Requirement :: Exactly as written, retype all of the records that come next.

-- Opening Marker --

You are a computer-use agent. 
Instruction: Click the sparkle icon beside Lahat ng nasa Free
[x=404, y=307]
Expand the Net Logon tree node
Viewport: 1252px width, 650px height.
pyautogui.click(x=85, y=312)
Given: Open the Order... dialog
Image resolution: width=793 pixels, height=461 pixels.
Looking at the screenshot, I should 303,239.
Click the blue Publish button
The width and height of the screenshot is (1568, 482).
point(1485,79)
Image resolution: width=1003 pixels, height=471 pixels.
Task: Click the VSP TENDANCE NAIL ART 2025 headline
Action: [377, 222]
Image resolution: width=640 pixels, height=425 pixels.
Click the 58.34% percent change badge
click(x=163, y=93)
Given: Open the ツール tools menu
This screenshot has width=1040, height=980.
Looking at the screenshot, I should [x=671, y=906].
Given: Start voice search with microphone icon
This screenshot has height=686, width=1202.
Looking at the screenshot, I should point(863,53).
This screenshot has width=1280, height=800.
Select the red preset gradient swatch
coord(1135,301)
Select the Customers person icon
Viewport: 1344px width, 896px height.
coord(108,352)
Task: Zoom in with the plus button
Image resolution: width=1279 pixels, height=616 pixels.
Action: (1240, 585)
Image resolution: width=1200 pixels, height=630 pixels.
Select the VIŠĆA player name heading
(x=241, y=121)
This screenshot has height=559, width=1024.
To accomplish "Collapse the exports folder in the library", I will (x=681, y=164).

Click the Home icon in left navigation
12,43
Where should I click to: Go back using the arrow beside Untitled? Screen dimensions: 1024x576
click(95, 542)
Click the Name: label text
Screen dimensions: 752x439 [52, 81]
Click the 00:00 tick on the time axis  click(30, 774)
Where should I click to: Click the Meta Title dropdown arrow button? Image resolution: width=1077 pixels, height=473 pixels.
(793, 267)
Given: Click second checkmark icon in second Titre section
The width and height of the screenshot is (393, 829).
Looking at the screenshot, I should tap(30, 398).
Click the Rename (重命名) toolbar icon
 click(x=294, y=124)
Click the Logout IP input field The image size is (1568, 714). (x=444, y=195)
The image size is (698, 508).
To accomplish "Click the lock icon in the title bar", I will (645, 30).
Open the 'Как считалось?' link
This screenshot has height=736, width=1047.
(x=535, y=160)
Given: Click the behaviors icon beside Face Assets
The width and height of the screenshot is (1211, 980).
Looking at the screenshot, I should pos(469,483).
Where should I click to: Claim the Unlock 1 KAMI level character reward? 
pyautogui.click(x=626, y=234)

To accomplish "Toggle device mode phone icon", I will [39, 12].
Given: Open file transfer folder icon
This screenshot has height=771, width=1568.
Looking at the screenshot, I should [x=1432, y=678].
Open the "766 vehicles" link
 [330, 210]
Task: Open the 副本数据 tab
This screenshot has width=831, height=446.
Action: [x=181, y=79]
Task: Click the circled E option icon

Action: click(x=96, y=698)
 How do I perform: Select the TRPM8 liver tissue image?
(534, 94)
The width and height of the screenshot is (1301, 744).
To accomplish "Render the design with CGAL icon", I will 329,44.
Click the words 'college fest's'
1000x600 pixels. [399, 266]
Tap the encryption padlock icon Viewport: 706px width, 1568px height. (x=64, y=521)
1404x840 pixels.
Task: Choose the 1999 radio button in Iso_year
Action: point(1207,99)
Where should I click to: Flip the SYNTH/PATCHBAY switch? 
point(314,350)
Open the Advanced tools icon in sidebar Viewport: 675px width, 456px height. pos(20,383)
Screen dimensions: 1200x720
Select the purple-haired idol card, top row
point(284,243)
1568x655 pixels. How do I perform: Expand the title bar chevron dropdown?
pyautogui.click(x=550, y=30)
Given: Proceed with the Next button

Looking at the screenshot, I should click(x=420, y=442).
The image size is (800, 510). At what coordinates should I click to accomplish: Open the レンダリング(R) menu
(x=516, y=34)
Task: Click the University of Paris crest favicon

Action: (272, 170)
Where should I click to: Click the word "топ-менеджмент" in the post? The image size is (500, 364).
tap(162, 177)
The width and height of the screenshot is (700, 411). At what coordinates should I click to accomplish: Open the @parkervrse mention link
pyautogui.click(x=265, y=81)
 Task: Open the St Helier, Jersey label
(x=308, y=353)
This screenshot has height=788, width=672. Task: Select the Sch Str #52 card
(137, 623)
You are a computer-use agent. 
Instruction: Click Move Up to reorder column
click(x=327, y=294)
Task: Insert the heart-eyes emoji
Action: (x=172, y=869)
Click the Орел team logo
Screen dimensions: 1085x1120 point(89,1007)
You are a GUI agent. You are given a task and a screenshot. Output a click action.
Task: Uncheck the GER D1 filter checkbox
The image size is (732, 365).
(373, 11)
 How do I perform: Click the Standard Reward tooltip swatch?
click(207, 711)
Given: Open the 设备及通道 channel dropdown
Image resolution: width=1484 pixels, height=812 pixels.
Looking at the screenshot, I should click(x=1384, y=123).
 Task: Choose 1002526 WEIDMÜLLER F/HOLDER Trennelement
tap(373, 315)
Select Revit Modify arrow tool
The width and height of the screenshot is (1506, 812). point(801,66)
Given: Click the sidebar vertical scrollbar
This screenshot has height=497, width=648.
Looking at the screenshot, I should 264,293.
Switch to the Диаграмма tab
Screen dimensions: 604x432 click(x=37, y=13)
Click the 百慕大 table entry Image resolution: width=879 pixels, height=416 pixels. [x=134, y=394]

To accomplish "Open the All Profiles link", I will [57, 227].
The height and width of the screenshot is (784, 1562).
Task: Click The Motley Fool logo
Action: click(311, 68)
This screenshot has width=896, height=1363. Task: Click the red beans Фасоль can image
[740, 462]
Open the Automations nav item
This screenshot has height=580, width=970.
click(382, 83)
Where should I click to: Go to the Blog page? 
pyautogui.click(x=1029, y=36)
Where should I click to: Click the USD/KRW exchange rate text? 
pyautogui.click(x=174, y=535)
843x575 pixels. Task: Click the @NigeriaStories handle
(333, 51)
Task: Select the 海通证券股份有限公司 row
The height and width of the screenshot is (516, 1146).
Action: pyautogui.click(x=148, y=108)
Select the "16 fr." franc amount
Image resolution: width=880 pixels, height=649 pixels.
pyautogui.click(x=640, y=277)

-- Closing Marker --

Completed task ::
You are a computer-use agent. 
Instruction: Click the sparkle icon beside Lahat ng nasa Free
[x=404, y=307]
Expand the Net Logon tree node
Viewport: 1252px width, 650px height.
pyautogui.click(x=85, y=312)
Given: Open the Order... dialog
Image resolution: width=793 pixels, height=461 pixels.
Looking at the screenshot, I should 303,239.
Click the blue Publish button
The width and height of the screenshot is (1568, 482).
point(1485,79)
Image resolution: width=1003 pixels, height=471 pixels.
Task: Click the VSP TENDANCE NAIL ART 2025 headline
Action: [377, 222]
Image resolution: width=640 pixels, height=425 pixels.
Click the 58.34% percent change badge
click(x=163, y=93)
Given: Open the ツール tools menu
This screenshot has width=1040, height=980.
Looking at the screenshot, I should [x=671, y=906].
Given: Start voice search with microphone icon
This screenshot has height=686, width=1202.
Looking at the screenshot, I should point(863,53).
This screenshot has width=1280, height=800.
Select the red preset gradient swatch
coord(1135,301)
Select the Customers person icon
Viewport: 1344px width, 896px height.
coord(108,352)
Task: Zoom in with the plus button
Image resolution: width=1279 pixels, height=616 pixels.
Action: (1240, 585)
Image resolution: width=1200 pixels, height=630 pixels.
Select the VIŠĆA player name heading
(x=241, y=121)
This screenshot has height=559, width=1024.
To accomplish "Collapse the exports folder in the library", I will (x=681, y=164).

Click the Home icon in left navigation
12,43
Where should I click to: Go back using the arrow beside Untitled? Screen dimensions: 1024x576
click(95, 542)
Click the Name: label text
Screen dimensions: 752x439 [52, 81]
Click the 00:00 tick on the time axis  click(30, 774)
Where should I click to: Click the Meta Title dropdown arrow button? Image resolution: width=1077 pixels, height=473 pixels.
(793, 267)
Given: Click second checkmark icon in second Titre section
The width and height of the screenshot is (393, 829).
Looking at the screenshot, I should tap(30, 398).
Click the Rename (重命名) toolbar icon
 click(x=294, y=124)
Click the Logout IP input field The image size is (1568, 714). (x=444, y=195)
The image size is (698, 508).
To accomplish "Click the lock icon in the title bar", I will (645, 30).
Open the 'Как считалось?' link
This screenshot has height=736, width=1047.
(x=535, y=160)
Given: Click the behaviors icon beside Face Assets
The width and height of the screenshot is (1211, 980).
Looking at the screenshot, I should pos(469,483).
Where should I click to: Claim the Unlock 1 KAMI level character reward? 
pyautogui.click(x=626, y=234)

To accomplish "Toggle device mode phone icon", I will [39, 12].
Given: Open file transfer folder icon
This screenshot has height=771, width=1568.
Looking at the screenshot, I should [x=1432, y=678].
Open the "766 vehicles" link
 [330, 210]
Task: Open the 副本数据 tab
This screenshot has width=831, height=446.
Action: [x=181, y=79]
Task: Click the circled E option icon

Action: click(x=96, y=698)
 How do I perform: Select the TRPM8 liver tissue image?
(534, 94)
The width and height of the screenshot is (1301, 744).
To accomplish "Render the design with CGAL icon", I will 329,44.
Click the words 'college fest's'
1000x600 pixels. [399, 266]
Tap the encryption padlock icon Viewport: 706px width, 1568px height. (x=64, y=521)
1404x840 pixels.
Task: Choose the 1999 radio button in Iso_year
Action: point(1207,99)
Where should I click to: Flip the SYNTH/PATCHBAY switch? 
point(314,350)
Open the Advanced tools icon in sidebar Viewport: 675px width, 456px height. pos(20,383)
Screen dimensions: 1200x720
Select the purple-haired idol card, top row
point(284,243)
1568x655 pixels. How do I perform: Expand the title bar chevron dropdown?
pyautogui.click(x=550, y=30)
Given: Proceed with the Next button

Looking at the screenshot, I should click(x=420, y=442).
The image size is (800, 510). At what coordinates should I click to accomplish: Open the レンダリング(R) menu
(x=516, y=34)
Task: Click the University of Paris crest favicon

Action: (272, 170)
Where should I click to: Click the word "топ-менеджмент" in the post? The image size is (500, 364).
tap(162, 177)
The width and height of the screenshot is (700, 411). At what coordinates should I click to accomplish: Open the @parkervrse mention link
pyautogui.click(x=265, y=81)
 Task: Open the St Helier, Jersey label
(x=308, y=353)
This screenshot has height=788, width=672. Task: Select the Sch Str #52 card
(137, 623)
You are a computer-use agent. 
Instruction: Click Move Up to reorder column
click(x=327, y=294)
Task: Insert the heart-eyes emoji
Action: (x=172, y=869)
Click the Орел team logo
Screen dimensions: 1085x1120 point(89,1007)
You are a GUI agent. You are given a task and a screenshot. Output a click action.
Task: Uncheck the GER D1 filter checkbox
The image size is (732, 365).
(373, 11)
 How do I perform: Click the Standard Reward tooltip swatch?
click(207, 711)
Given: Open the 设备及通道 channel dropdown
Image resolution: width=1484 pixels, height=812 pixels.
Looking at the screenshot, I should click(x=1384, y=123).
 Task: Choose 1002526 WEIDMÜLLER F/HOLDER Trennelement
tap(373, 315)
Select Revit Modify arrow tool
The width and height of the screenshot is (1506, 812). point(801,66)
Given: Click the sidebar vertical scrollbar
This screenshot has height=497, width=648.
Looking at the screenshot, I should 264,293.
Switch to the Диаграмма tab
Screen dimensions: 604x432 click(x=37, y=13)
Click the 百慕大 table entry Image resolution: width=879 pixels, height=416 pixels. [x=134, y=394]

To accomplish "Open the All Profiles link", I will [57, 227].
The height and width of the screenshot is (784, 1562).
Task: Click The Motley Fool logo
Action: click(311, 68)
This screenshot has width=896, height=1363. Task: Click the red beans Фасоль can image
[740, 462]
Open the Automations nav item
This screenshot has height=580, width=970.
click(382, 83)
Where should I click to: Go to the Blog page? 
pyautogui.click(x=1029, y=36)
Where should I click to: Click the USD/KRW exchange rate text? 
pyautogui.click(x=174, y=535)
843x575 pixels. Task: Click the @NigeriaStories handle
(333, 51)
Task: Select the 海通证券股份有限公司 row
The height and width of the screenshot is (516, 1146).
Action: pyautogui.click(x=148, y=108)
Select the "16 fr." franc amount
Image resolution: width=880 pixels, height=649 pixels.
pyautogui.click(x=640, y=277)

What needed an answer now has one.